§ **What is expected**:
Transcribe, word for word, every record in the data below.

§ **Source material**:
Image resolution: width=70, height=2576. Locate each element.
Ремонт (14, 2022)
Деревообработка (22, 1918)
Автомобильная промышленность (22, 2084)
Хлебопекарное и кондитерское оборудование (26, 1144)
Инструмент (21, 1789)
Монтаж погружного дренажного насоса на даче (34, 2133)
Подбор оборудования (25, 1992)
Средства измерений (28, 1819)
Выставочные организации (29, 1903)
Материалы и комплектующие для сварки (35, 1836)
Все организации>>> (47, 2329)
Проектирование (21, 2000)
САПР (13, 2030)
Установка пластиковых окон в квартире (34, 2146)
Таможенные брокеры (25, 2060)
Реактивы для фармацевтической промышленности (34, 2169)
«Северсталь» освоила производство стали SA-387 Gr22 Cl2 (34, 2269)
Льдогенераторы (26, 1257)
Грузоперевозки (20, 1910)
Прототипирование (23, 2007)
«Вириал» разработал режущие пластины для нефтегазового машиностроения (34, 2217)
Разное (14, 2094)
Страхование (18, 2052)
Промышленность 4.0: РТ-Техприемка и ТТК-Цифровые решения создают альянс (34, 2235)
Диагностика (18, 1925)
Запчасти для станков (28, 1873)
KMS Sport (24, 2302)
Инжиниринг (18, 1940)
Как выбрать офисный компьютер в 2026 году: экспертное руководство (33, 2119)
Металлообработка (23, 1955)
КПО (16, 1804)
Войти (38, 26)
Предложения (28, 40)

§ **Response to the exercise**:
Image resolution: width=70, height=2576. Locate each element.
Ремонт (14, 2022)
Деревообработка (22, 1918)
Автомобильная промышленность (22, 2084)
Хлебопекарное и кондитерское оборудование (26, 1144)
Инструмент (21, 1789)
Монтаж погружного дренажного насоса на даче (34, 2133)
Подбор оборудования (25, 1992)
Средства измерений (28, 1819)
Выставочные организации (29, 1903)
Материалы и комплектующие для сварки (35, 1836)
Все организации>>> (47, 2329)
Проектирование (21, 2000)
САПР (13, 2030)
Установка пластиковых окон в квартире (34, 2146)
Таможенные брокеры (25, 2060)
Реактивы для фармацевтической промышленности (34, 2169)
«Северсталь» освоила производство стали SA-387 Gr22 Cl2 (34, 2269)
Льдогенераторы (26, 1257)
Грузоперевозки (20, 1910)
Прототипирование (23, 2007)
«Вириал» разработал режущие пластины для нефтегазового машиностроения (34, 2217)
Разное (14, 2094)
Страхование (18, 2052)
Промышленность 4.0: РТ-Техприемка и ТТК-Цифровые решения создают альянс (34, 2235)
Диагностика (18, 1925)
Запчасти для станков (28, 1873)
KMS Sport (24, 2302)
Инжиниринг (18, 1940)
Как выбрать офисный компьютер в 2026 году: экспертное руководство (33, 2119)
Металлообработка (23, 1955)
КПО (16, 1804)
Войти (38, 26)
Предложения (28, 40)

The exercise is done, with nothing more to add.